O Amapá se torna palco de uma poderosa narrativa com o lançamento do documentário “A Pele que se Lê”. A produção audiovisual mergulha nas histórias de vida de personalidades negras, abordando suas lutas por respeito e valorização, além dos caminhos trilhados para superar o sofrimento imposto pelo racismo. O lançamento está marcado para esta quinta-feira, 28, no Museu Sacaca, e em seguida, estará disponível em plataformas digitais.
O filme apresenta o depoimento de oito amapaenses ilustres: o professor e compositor Francisco Lino da Silva; a magistrada Elaiyne Cantuária; o pesquisador e professor José Carlos Tavares; a pedagoga e escritora Esmeralda Santos; a servidora pública e ex-deputada estadual Cristina Almeida; a professora universitária Piedade Videira; o médico Nicodemos Neto; e o padre e presidente do Instituto Joel Magalhães, Paulo Roberto Matias.

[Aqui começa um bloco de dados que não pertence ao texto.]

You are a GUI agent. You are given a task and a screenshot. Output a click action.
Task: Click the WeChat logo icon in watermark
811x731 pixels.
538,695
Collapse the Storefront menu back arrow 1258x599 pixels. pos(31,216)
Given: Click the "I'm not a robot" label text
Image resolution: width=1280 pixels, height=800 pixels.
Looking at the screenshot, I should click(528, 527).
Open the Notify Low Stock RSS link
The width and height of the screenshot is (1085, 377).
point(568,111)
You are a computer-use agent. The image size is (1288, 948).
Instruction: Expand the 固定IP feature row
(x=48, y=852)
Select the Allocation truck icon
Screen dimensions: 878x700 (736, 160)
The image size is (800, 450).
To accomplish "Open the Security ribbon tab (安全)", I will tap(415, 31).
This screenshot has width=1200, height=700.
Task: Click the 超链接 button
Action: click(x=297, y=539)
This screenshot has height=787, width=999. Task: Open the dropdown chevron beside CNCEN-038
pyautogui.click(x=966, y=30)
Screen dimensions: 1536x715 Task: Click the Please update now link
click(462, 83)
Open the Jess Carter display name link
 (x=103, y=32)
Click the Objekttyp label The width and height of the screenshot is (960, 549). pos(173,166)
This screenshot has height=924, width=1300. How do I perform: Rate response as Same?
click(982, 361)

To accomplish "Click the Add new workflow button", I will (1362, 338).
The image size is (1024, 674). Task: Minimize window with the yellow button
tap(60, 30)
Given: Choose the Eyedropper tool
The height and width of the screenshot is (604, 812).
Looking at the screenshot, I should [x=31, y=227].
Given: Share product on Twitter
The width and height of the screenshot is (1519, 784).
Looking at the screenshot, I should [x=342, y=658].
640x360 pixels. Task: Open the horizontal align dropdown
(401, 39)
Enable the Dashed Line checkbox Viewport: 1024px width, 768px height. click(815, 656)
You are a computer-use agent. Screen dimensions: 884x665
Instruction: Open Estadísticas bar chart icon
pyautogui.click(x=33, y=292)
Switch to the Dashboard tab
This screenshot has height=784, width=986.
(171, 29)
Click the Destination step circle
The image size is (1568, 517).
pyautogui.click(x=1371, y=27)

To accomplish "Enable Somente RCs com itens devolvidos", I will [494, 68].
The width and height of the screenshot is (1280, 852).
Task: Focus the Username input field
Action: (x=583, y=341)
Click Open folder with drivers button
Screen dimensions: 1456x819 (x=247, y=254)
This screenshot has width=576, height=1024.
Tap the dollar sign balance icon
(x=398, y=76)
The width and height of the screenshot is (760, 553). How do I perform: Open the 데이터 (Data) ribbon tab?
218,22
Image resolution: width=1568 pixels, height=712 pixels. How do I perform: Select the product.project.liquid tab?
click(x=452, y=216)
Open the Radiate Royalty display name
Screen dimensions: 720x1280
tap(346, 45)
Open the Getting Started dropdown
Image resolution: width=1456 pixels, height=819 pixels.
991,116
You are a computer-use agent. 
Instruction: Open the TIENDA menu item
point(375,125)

Cada um compartilha suas experiências e perspectivas sobre o racismo e a resiliência.
Inspirado na canção de Rambôlde Campos e Zé Miguel, o documentário utiliza versos delicados para evocar a igualdade e o respeito. Através de depoimentos autênticos e emocionantes, os entrevistados revelam as batalhas enfrentadas por gerações, expõem o preconceito e as humilhações sofridas, e demonstram a força que os manteve firmes em busca de seus objetivos.
“São oito versões inspiradoras, histórias de vida de muita luta e conquistas, que são contadas com sentimentos e emoções afloradas, da guinada que mudou o rumo destas vidas, e que o resultado é de orgulho e vitória”, afirma o diretor e roteirista Thomé Azevedo, ressaltando o impacto das narrativas apresentadas.
“A Pele que se Lê” é um projeto viabilizado pela Lei Paulo Gustavo, através do edital nº 14/2023, e executado pelo Instituto Sumano, com recursos federais. O Governo do Estado do Amapá (GEA) é parceiro na produção. O lançamento do filme contará com apresentações culturais dos músicos Osmar Júnior, Beto Oscar, Helder Brandão e Rambôlde Campos.